Suspension is always cheaper than coming back after a few months.


----------



## Jeremy W (Jun 19, 2006)

newsposter said:


> my guess is since they are literally losing revenue they dont feel we deserve the credits then


They're losing revenue *and* costs. So really they're losing nothing. They have no problem extending the commitment because it helps them, but won't extend the credits because that would help the customer. Shady.


----------



## mdavej (Jan 31, 2007)

dpeters11 said:


> Suspension is always cheaper than coming back after a few months.


How so? When I left, my bill was over $100/month and my equipment was old and slow.
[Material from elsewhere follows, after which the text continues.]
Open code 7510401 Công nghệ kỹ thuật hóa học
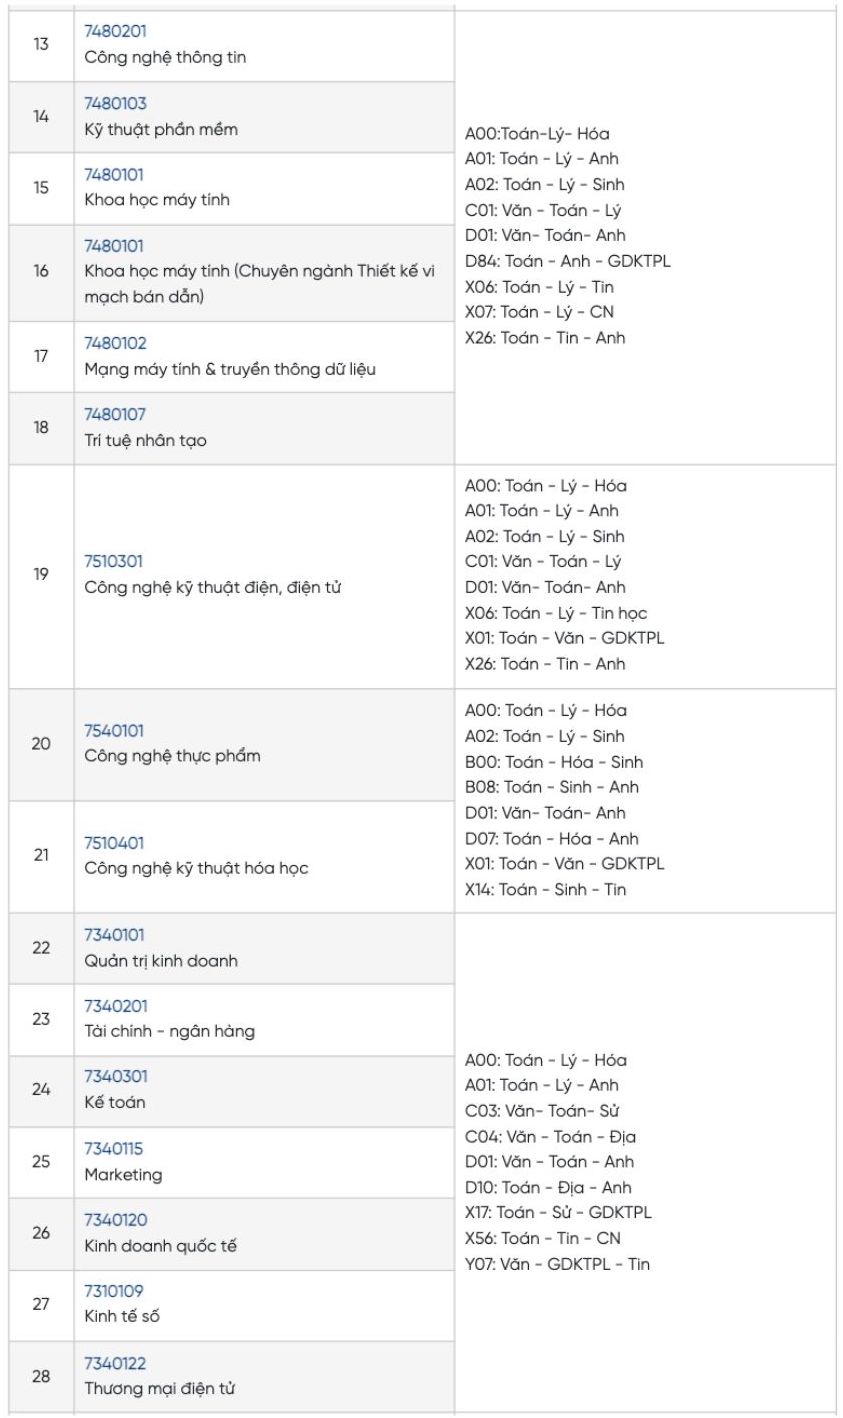 [x=114, y=843]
A few weeks later I was inundated with offers to come back, with free installation, free new HD DVRs, latest SWM/DECA, free ST and $30/month off my bill for year 1, and $15/month off for year 2. That's a about grand less than suspension.


----------



## wahooq (Oct 19, 2011)

I called my electric company and asked for free stuff....they laughed at me.....


----------



## RobertE (Jun 10, 2006)

wahooq said:


> I called my electric company and asked for free stuff....they laughed at me.....
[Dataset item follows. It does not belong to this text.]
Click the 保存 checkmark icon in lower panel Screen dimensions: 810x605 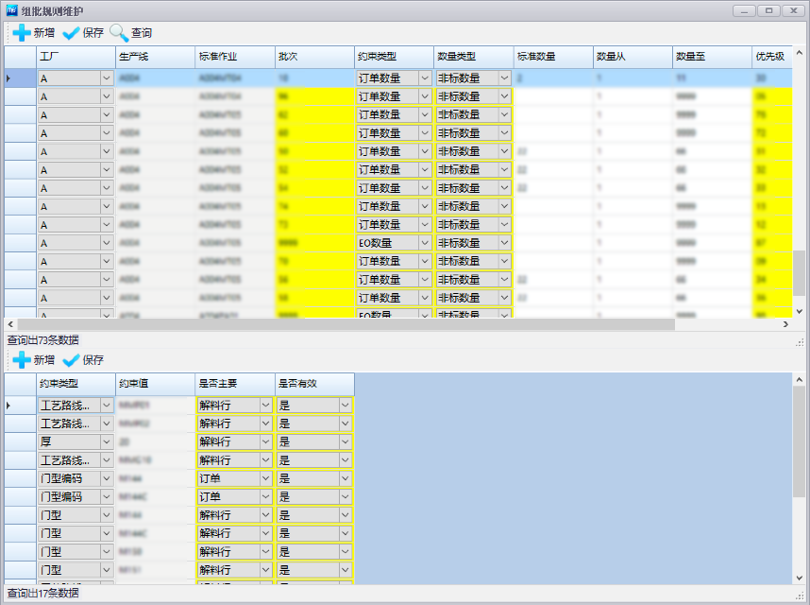71,360
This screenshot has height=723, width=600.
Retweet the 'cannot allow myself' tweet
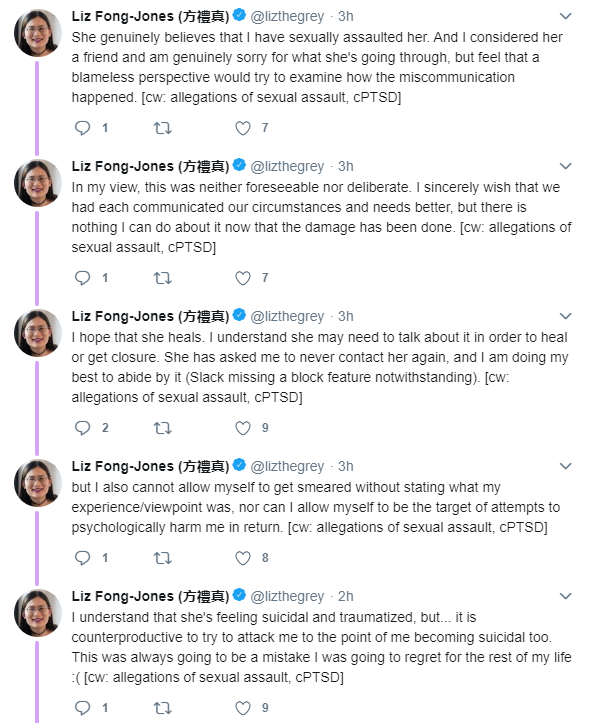[162, 558]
Thats not very nice of them. I bet you were even a very "loyal" customer who has paid his bill for services rendeder too. :lol:


----------



## billsharpe (Jan 25, 2007)

wahooq said:


> I called my electric company and asked for free stuff....they laughed at me.....


Southern California Edison recently sent me a free "conservation" kit that included a couple new light bulbs (appropriate), a low-flow shower head (appropriate, I suppose, but I would have expected to get that from my water company) and a $10 Starbucks card (not appropriate, but I'm using it anyway)


----------



## newsposter (Nov 13, 2003)

wow you dont even have to talk to anyone to suspend, just tell the computer what day you wanna restart


----------



## Guttboy (Sep 9, 2007)

For me....suspending the account after trying to cancel was a very good option.

I moved to the mountains and have tons of trees on my property.

The CSR actually pulled up the google maps and looked at the imagery and thought that it would not be possible to get service.

THANKFULLY.....the account was suspended for a month or so and a very knowledgeable installer came out to the property. He managed to install the dish (after many signal tests verified by me) that it would be good to go.

Service established...kept my equipment (with a couple of new receivers) and now I have service as expected.

Suspension saved me some bucks....got me back with DirecTV.....AND....I have the service I am used to.

So if you are moving, need some time away, etc.......ask for a suspension of the account. Perhaps cancelling and getting a new subscriber offer may be better but for me the suspension worked flawlessly.


----------